A juíza da Vara de Execuções Penais (VEP) Juliana Barros, responsável pela contagem das penas, ressalta que só lhe cabe a aplicação da lei:
— O juiz da VEP só executa a pena que o colega da vara criminal decidiu. É todo um processo em que a polícia investiga, o MP oferece a denúncia e o juiz condena. No caso do Sabino (Matemático), por exemplo, ele tinha inquéritos de homicídios, mas não tinha qualquer condenação por isso. A proposta do Senado agora para a reforma do Código Penal é justamente a de aumentar as penas. Assim, o preso terá de cumprir maior tempo de pena para fazer jus aos benefícios.
O aumento das penas para homicídios foi incluído, semana passada, no anteprojeto do novo Código Penal entregue ao presidente do Senado, José Sarney. A proposta é modernizar a legislação criada há quase 72 anos (é de dezembro de 1940), ainda na Era Vargas, e alterada de forma isolada ao longo do tempo. O promotor Alexandre Joppert, integrante da comissão de modificação da legislação penal da Câmara dos Deputados, diz que qualquer reforma do Código Penal tem que passar pelo crime doloso contra a vida.
— Buscamos um equilíbrio, para que a reforma não seja só um simples aumento das penas. A nossa meta é corrigir, depois de mais de 70 anos, algumas incoerências, até porque convivemos com um triste número: em média, 50 mil assassinatos ocorrem por ano no Brasil, um país considerado pacífico. A pena para homicídio simples, sem agravantes, no Brasil, se não é a menor, é uma das menores do mundo: seis anos de reclusão. Com um sexto da pena, o criminoso é beneficiado, ou seja, com apenas um ano de prisão. Na Argentina, a pena mínima para homicídio simples é de oito anos. Na Espanha, são dez anos; no México, 12; na Colômbia, 13; na Itália, 20; e na França, 30 — diz o promotor.

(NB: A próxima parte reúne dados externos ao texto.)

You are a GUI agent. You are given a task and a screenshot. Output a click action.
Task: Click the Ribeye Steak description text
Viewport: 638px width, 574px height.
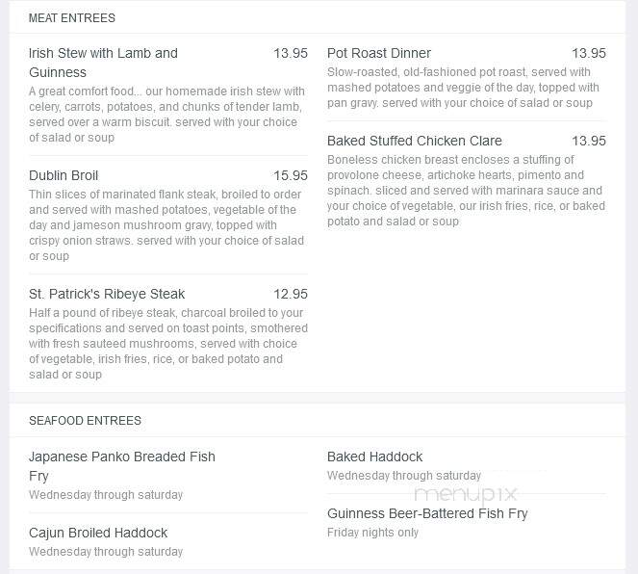168,344
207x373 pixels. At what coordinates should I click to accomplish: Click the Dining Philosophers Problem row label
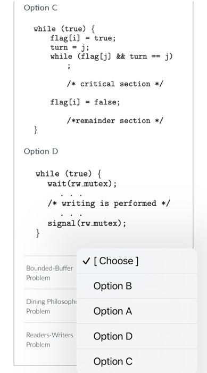51,306
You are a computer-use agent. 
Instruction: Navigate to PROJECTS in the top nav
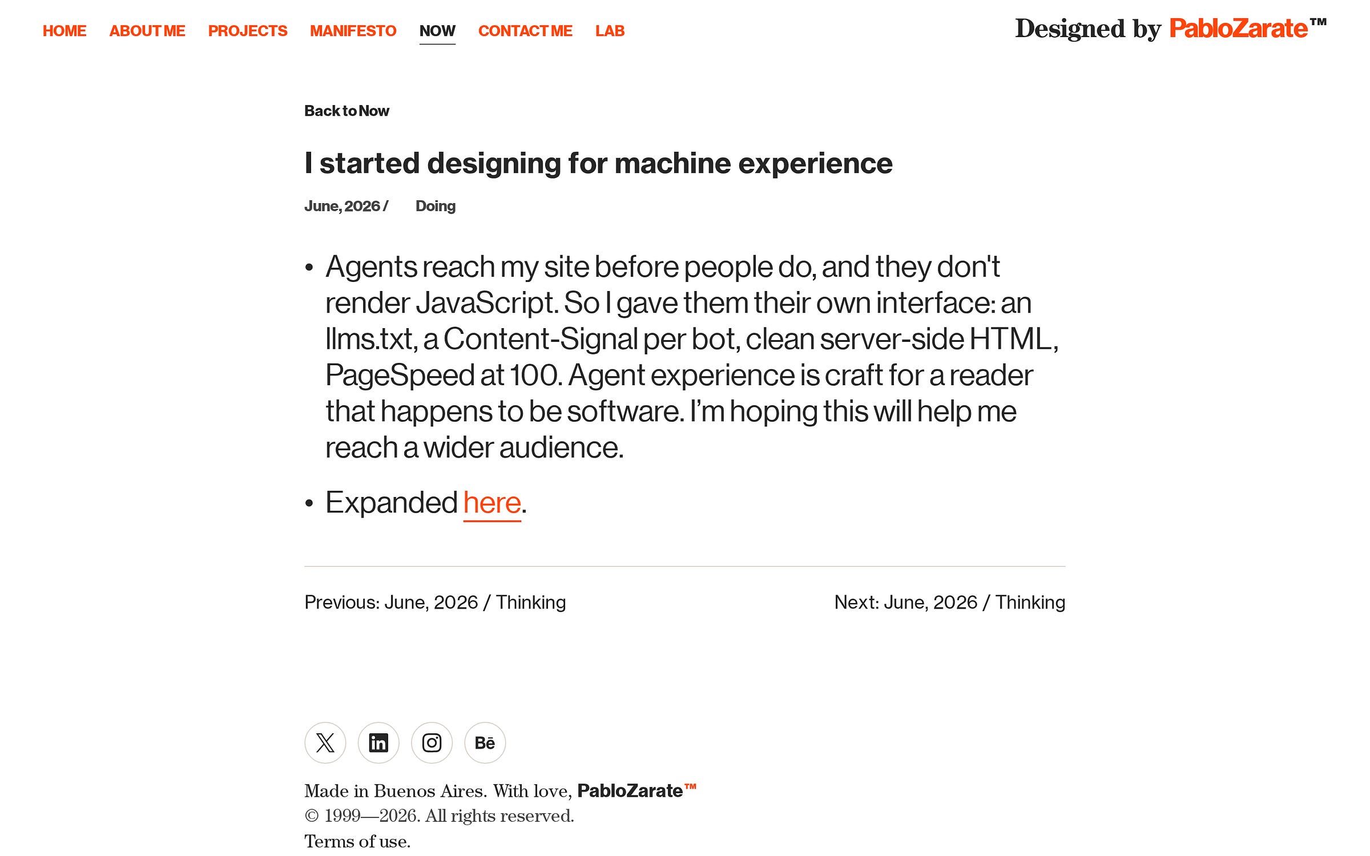[x=248, y=31]
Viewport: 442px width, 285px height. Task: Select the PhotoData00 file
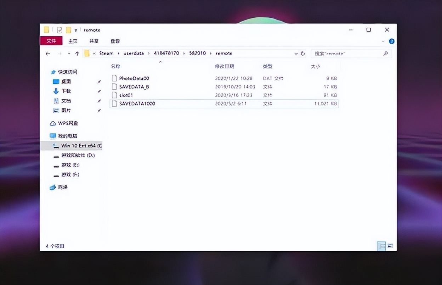[134, 78]
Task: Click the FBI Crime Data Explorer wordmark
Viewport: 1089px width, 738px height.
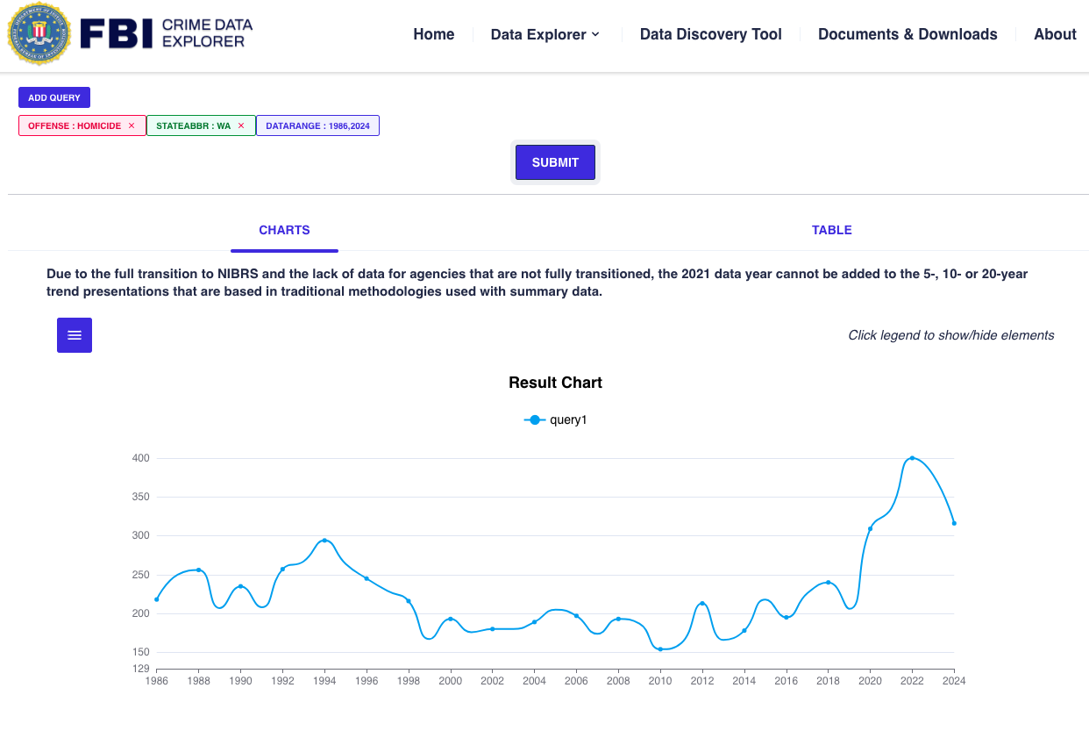Action: (x=167, y=33)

Enquanto as alterações na lei não ocorrem, algumas mudanças estão acontecendo de 2010 para cá na área de segurança. Na opinião do juiz do III Tribunal do Júri, Murilo Kieling, o estabelecimento de metas de combate à criminalidade por parte do MP e da Polícia Civil, com a criação da Divisão de Homicídios (DH), em fevereiro de 2010, ajudou a melhorar a qualidade dos inquéritos. Apesar disso, ainda há nos tribunais pilhas de inquéritos, que ele chama de “herança maldita”. Ainda são poucos os casos que se transformam em ações penais, por causa do legado de inquéritos malfeitos. É comum ver casos desse tipo prescreverem passados 20 anos.
Kieling acredita que o Rio está vivendo uma metamorfose no tratamento dos homicídios, porque, durante décadas, eles jamais foram priorizados.
— Uma sociedade que não investiga o crime de homicídio dá o primeiro passo para a sua própria insegurança. Ela tem que cobrar, exigir, não interessa se a vítima tem antecedentes criminais ou não. Por causa do tráfico, os homicídios atribuídos a essas organizações criminosas eram tratados apenas como mais um. O chamado “encontro de cadáver” era consequência de disputa entre traficantes e, portanto, sem repercussão, sem investigação. Durante muitos anos, montou-se uma montanha de inquéritos. A polícia encontra o corpo, e nem uma vírgula a mais. O caso ficava estagnado, sempre com a desculpa da deficiência de material e de pessoal. Não posso dizer que era responsabilidade exclusiva da polícia. Todos os atores são responsáveis por isso. Agora, no mapa estatístico dos mortos, não se separa rico do pobre, o caso que repercute ou não. Tudo vira número e mancha a imagem lá fora — diz o juiz.